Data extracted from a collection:
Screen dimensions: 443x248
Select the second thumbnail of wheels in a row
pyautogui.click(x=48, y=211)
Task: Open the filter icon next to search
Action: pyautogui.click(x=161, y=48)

**Work required**
Word for word, restate each of the records above.

**Exercise output**
Screen dimensions: 443x248
Select the second thumbnail of wheels in a row
pyautogui.click(x=48, y=211)
Task: Open the filter icon next to search
Action: pyautogui.click(x=161, y=48)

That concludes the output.